Nutrition and Exercise- Why Your Food Matters

Author: Jess Parker, a run+lifting coach teaching runners to lift and run with confidence and clarity.

What we eat -- and therefore, the nutrition we consume -- absolutely affects how we feel, overall, and more specifically has direct impacts on exercise performance. For example, with too little food, energy required for working out will be lacking. But also, large or heavy meals can make us feel sluggish.

As a coach of both strength and endurance athletes, I see how intertwined both nutrition and exercise are on a daily basis. The importance of adequate carbohydrates, protein, good fats, and a focus on balanced and good nutrition, in general, can’t be stressed enough.

Good Nutrition

“Good nutrition.” What does it even mean? Sometimes, when defining something, it can be helpful to clarify what something is not. For example, good nutrition is not a fad diet, food restriction, or constantly labeling foods as ‘good’ or ‘bad.’

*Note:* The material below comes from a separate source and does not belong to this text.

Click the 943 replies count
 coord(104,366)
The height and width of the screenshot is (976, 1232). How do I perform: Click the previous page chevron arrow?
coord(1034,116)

In practice, consuming good nutrition allows you to eat what you want, in moderation. It’s about learning to look at and understand the nutritional density of the food you consume.

It also means prioritizing whole foods, like fruits, and veggies, whole grains, and lean and plant-based proteins in your daily diet, but still sometimes eating that cookie -- simply because it’s delicious!. Good nutrition means recognizing that your ‘engines’ -- physical, mental, energetic -- run better when you fuel them with nutrient- rich and nutrient-dense foods, and that you tend to feel less energetic and perform not as well when you eat foods with less nutrition.


One helpful framework for thinking about nutrition holistically is through the lens of what are called macronutrients. The three primary categories of macronutrients are carbohydrates, protein, and fats -- all of which contain calories. Carbohydrates are the most readily-available form of fuel for your body. A few nutritious sources of carbohydrates are: fruits, vegetables, oatmeal, brown rice, and whole grain pasta. If carbohydrates are readily-available fuel, think of protein as containing the building blocks your body needs to remain strong and build additional strength over time. For example, protein is necessary for building and repairing muscle fibers broken down in daily-life activities, and especially, during physical exercise. Finally, there are multiple kinds of fats, but for our purposes here, good fats lubricate joints and contribute to healthy brain function.

We all need calories from the right balance of these macronutrients, for our unique bodies, activity-levels, and lifestyles. (Please talk with a registered dietician or holistic health practitioner for help optimizing things like your individual calorie/nutrient needs!)

In summary, the foods you choose to fuel your body with can make or break your energy levels every day, as well as your exercise performance. Eating a well- balanced diet that fuels your body with nutrients from healthy, diverse sources is the best way to ensure you are living your best life.

You can get adequate carbohydrates, protein, and good fats into your diet in many ways, but one way I make that happen -- using Take Two Barleymilk -- is through a post-workout smoothie. Smoothies are a great on-the-go way of feeding our bodies a combination of macronutrients after a cardio workout or lifting session. It’s also a way to sneak in some veggies without tasting them!

Here’s a go- to recipe I love that keeps me energized long after a great workout:


  • 8 oz. Take Two Barleymilk, of choice (my favorite is the Chef’s Blend or Chocolate)
  • 1 scoop protein powder, of choice
  • ½ banana (or a whole one for extra creaminess)
  • 2 handfuls fresh spinach (or greens of choice)
  • ¾ - 1 cup frozen berries (or fruit of choice)


  • Add ingredients to blender and blend until smooth
  • If you’re a chocolate-lover, use a plant-based chocolate protein powder and add a tablespoon of pure, unsweetened cocoa powder.